Anthropic on Tuesday launched Claude Fable 5, its most succesful public mannequin. However inside two days, customers started reporting that its security system was blocking benign or authentic prompts.
Fable 5 is the primary public mannequin derived from Anthropic’s Mythos household, whose authentic iteration confirmed uncommon ability throughout coaching at discovering software program bugs and exploiting them to disrupt or take management of methods. That raised sufficient concern inside Anthropic that the corporate grouped cybersecurity with different high-risk domains, together with biology and chemistry, when setting limits on Mythos-derived public fashions.
For Fable 5, which means prompts flagged as delicate in these areas are routed to Claude Opus 4.8, a much less succesful mannequin with its personal guardrails. Anthropic says the fallback impacts about 0.05% of queries and notifies customers when it occurs.
However studies of false optimistic studies rapidly mounted. That’s as a result of Anthropic erred on the facet of warning when it designed the classifiers used to detect and downgrade doubtlessly harmful makes use of of its mannequin. It was additionally challenged to stability accuracy with transparency.
Attempt telling that to builders. Throughout social media, individuals have complained aboutClaude Fable 5 rejecting queries about the whole lot from RNA sequencing information for sheep to résumé modifying, to purchasing lists.

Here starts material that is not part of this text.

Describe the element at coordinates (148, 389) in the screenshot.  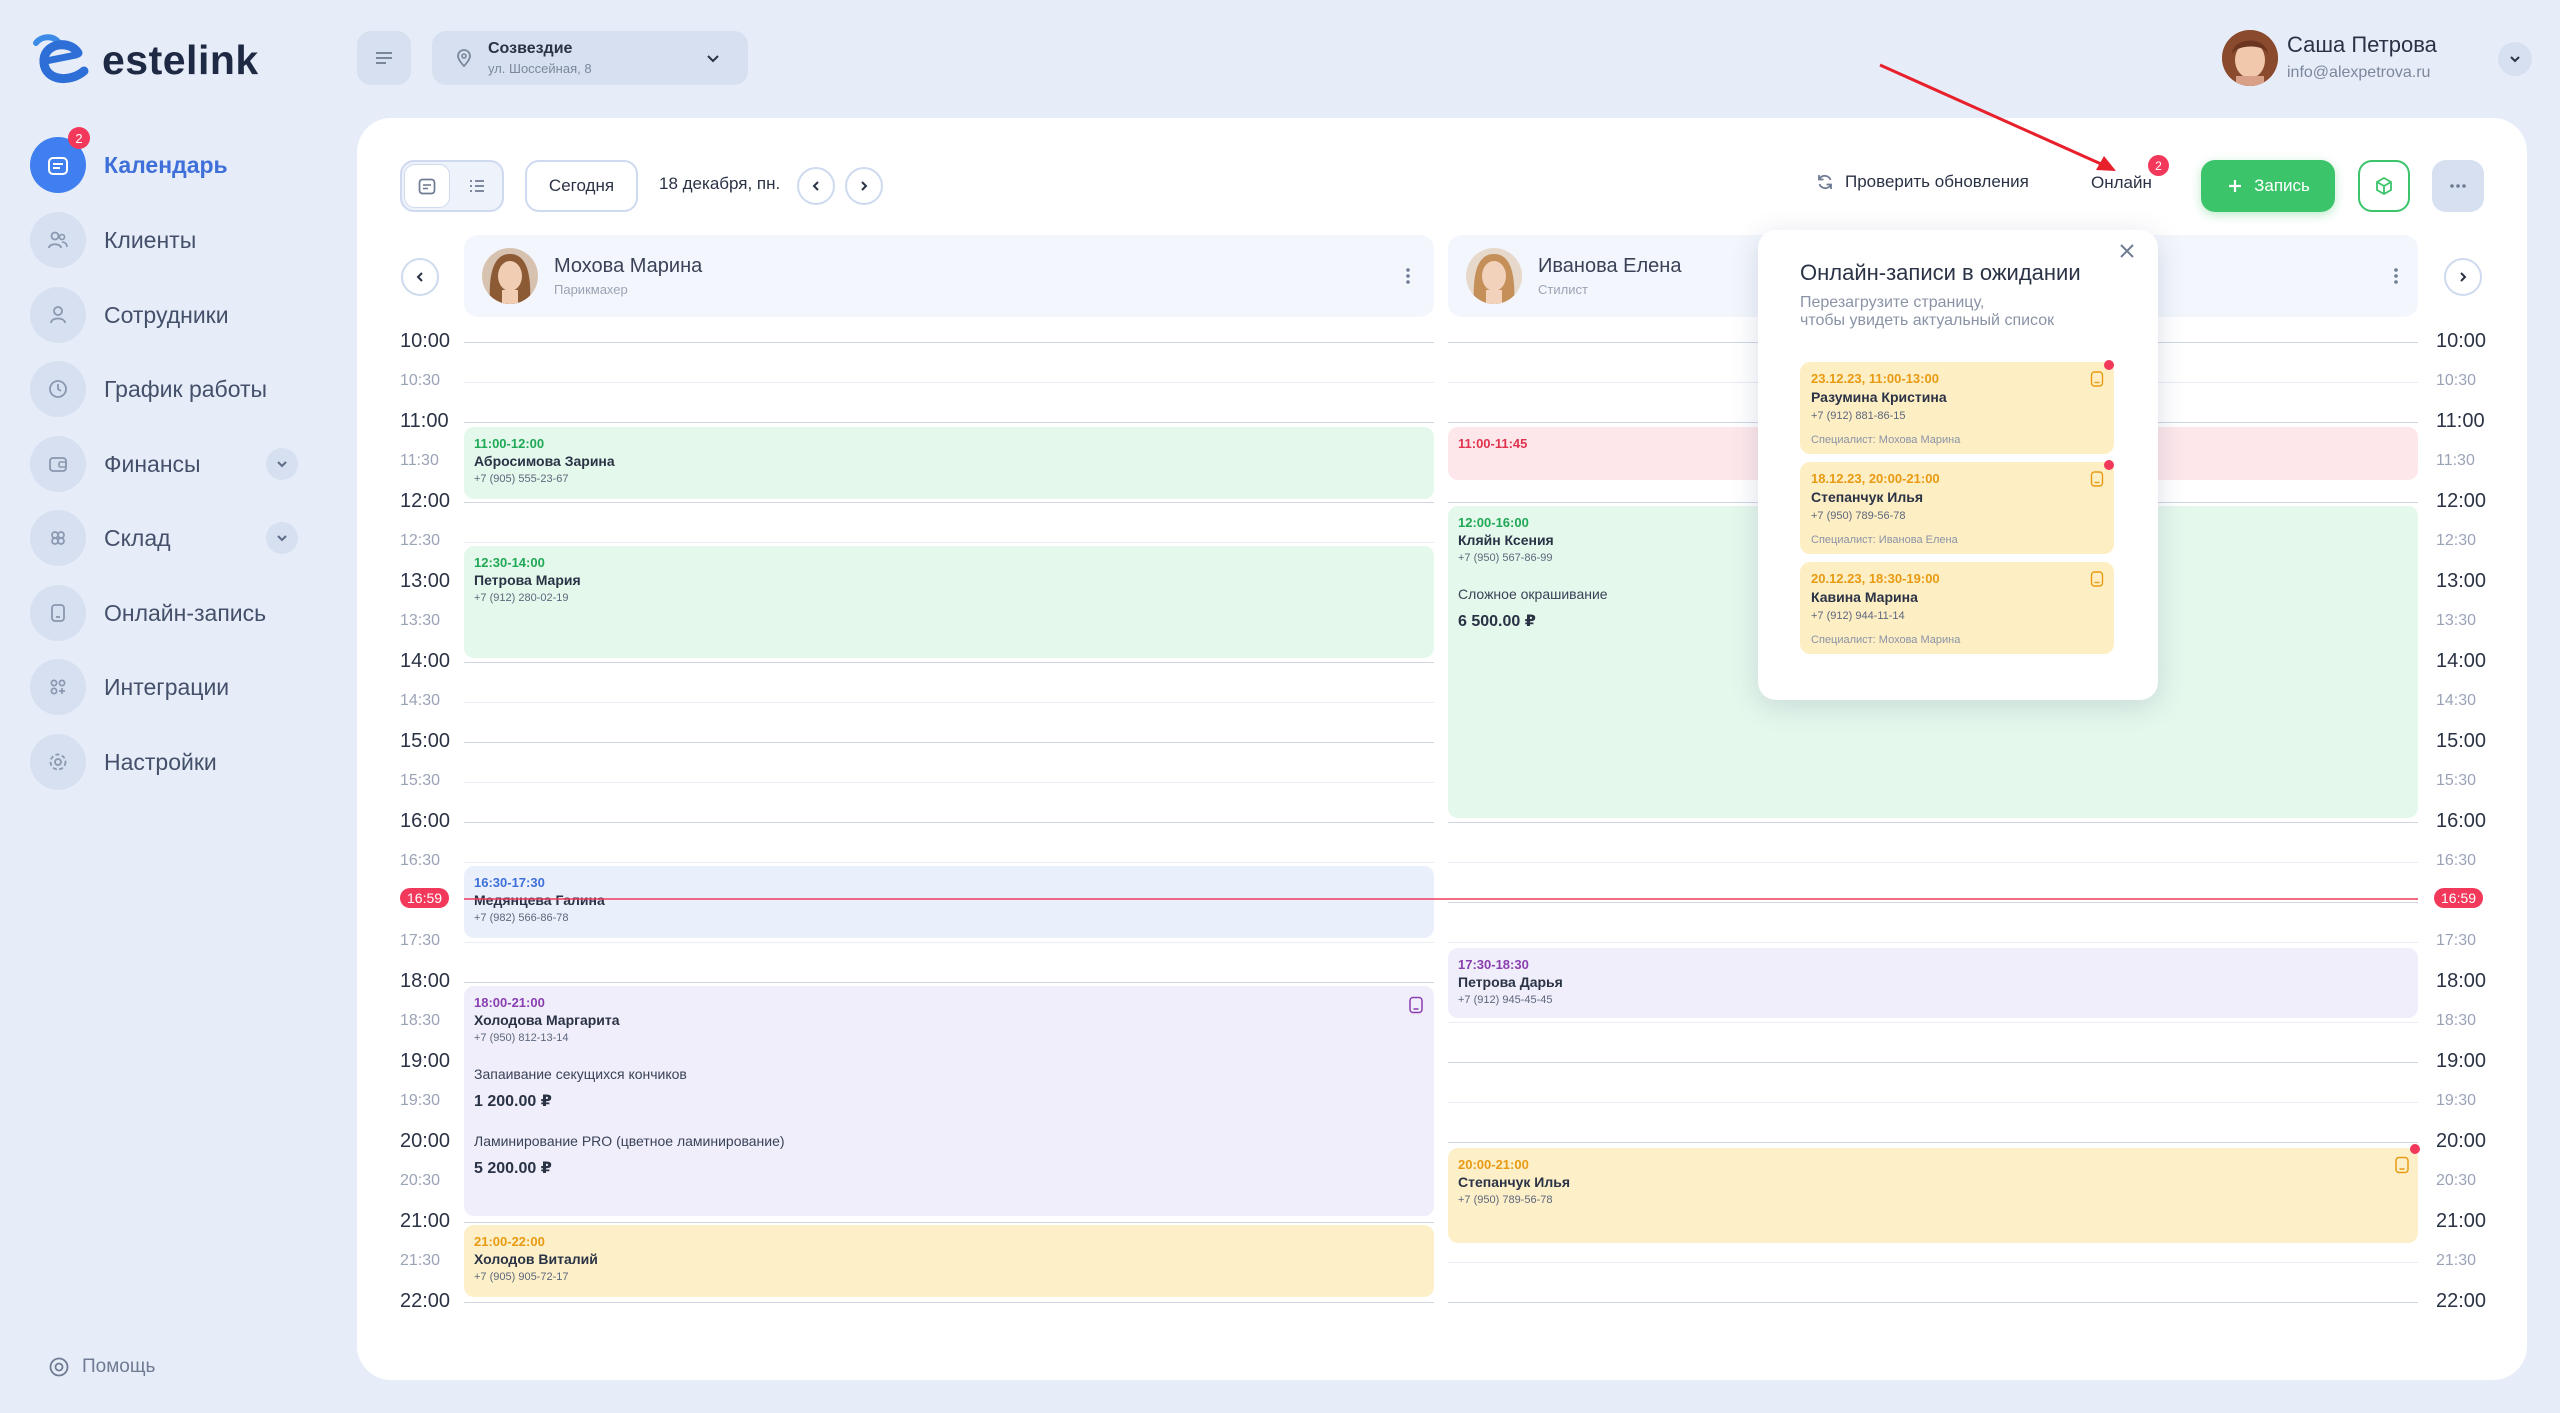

“The phrase ‘most cancers’ is flagged as a biosecurity danger by Claude Fable 5!” said scientist Derya Unutmazon X. “Our Anthropic overlords deciding which prompts the peasants are allowed to make use of.,” added founder and developer Bojan Tunguz on X.
Anthropic now says it’s engaged on the issue. “A hidden safeguard is tougher to probe and work round,” Anthropic says in an announcement emailed to Quick Firm. “This implies the safeguards could be focused rather more narrowly. A visual safeguard must solid a wider internet to be extra strong, leading to extra requests being incorrectly flagged.”

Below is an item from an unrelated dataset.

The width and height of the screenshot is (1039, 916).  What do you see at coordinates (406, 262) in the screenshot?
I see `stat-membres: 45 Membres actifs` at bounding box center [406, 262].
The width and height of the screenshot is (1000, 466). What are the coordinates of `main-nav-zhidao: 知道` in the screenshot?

“We made the fallacious tradeoff and we apologize for not getting the stability proper,” the corporate provides.
Now Anthropic says it’s working to refine the classifiers in order that much less queries set off false positives. For Claude subscribers, question downgrades (to Opus 4.8) might be extra apparent. Builders accessing Fable 5 through the Claude API will see a motive for the mannequin’s refusal of a immediate, the corporate says.
In the meantime, at the very least one AI researcher seems to have coerced Fable 5 into responding to a banned immediate. Pliny the Liberator claimed on X to bypass Fable 5’s filters roughly 24 to 48 hours after launch. Pliny described utilizing a multi-agent method involving a beforehand jailbroken Claude Opus 4.8, together with strategies together with question decomposition, long-context framing, fiction and narrative buildings, and educational taxonomies.
Earlier than launch, Anthropic mentioned greater than 1,000 hours of inner and exterior red-teaming, together with bug bounty efforts, had recognized no common jailbreaks. The corporate has acknowledged that stopping all subtle, multi-turn, or agentic assaults is probably going not attainable and says it continues to refine its classifiers.